**TASK INPUT:**

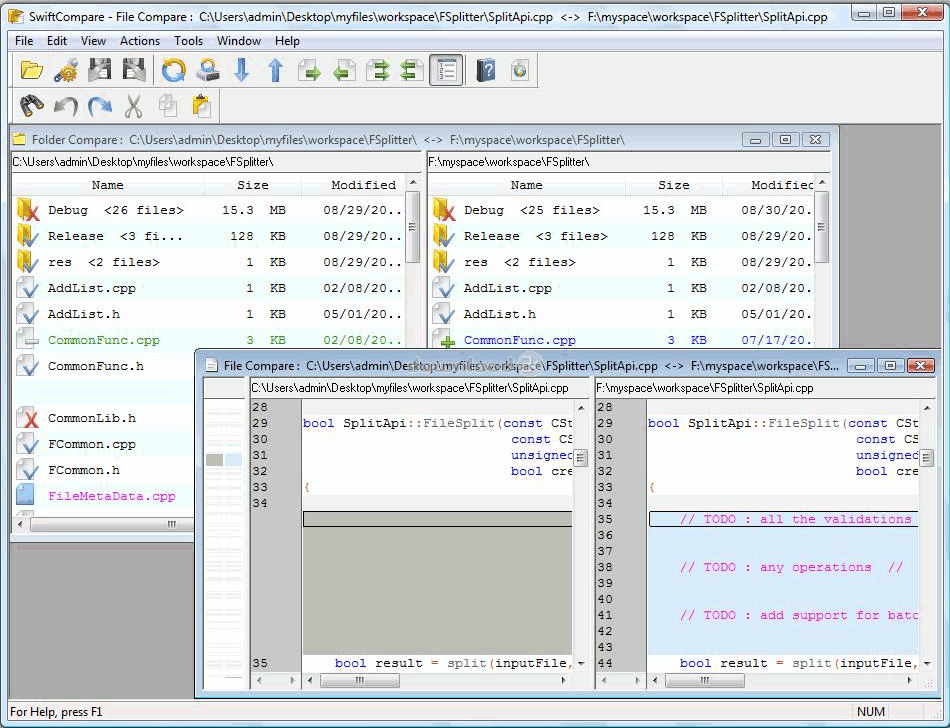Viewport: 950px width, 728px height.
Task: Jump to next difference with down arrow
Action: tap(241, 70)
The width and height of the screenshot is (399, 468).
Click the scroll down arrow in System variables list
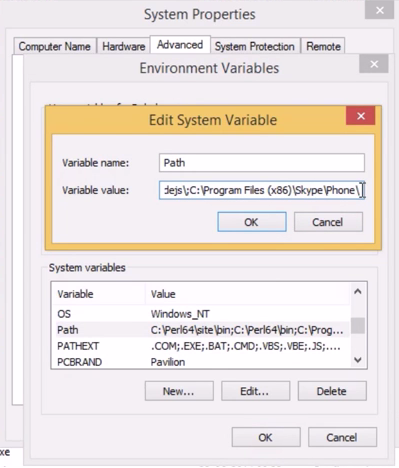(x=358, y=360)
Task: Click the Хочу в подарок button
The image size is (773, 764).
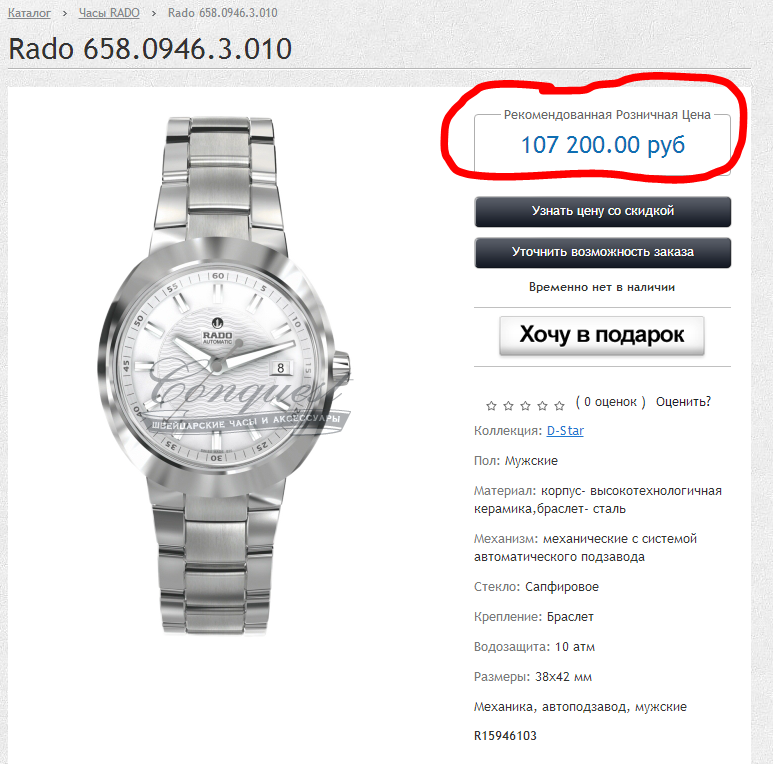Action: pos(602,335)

**EXERCISE REQUIREMENTS:**
Your copy must consist solely of the lines from the one containing "The width and" through the final line of the material above, transcribed exactly, with the pictures left out.

**EXERCISE SOLUTION:**
The width and height of the screenshot is (399, 468).
Click the scroll down arrow in System variables list
(x=358, y=360)
Task: Click the Хочу в подарок button
The image size is (773, 764).
Action: pos(602,335)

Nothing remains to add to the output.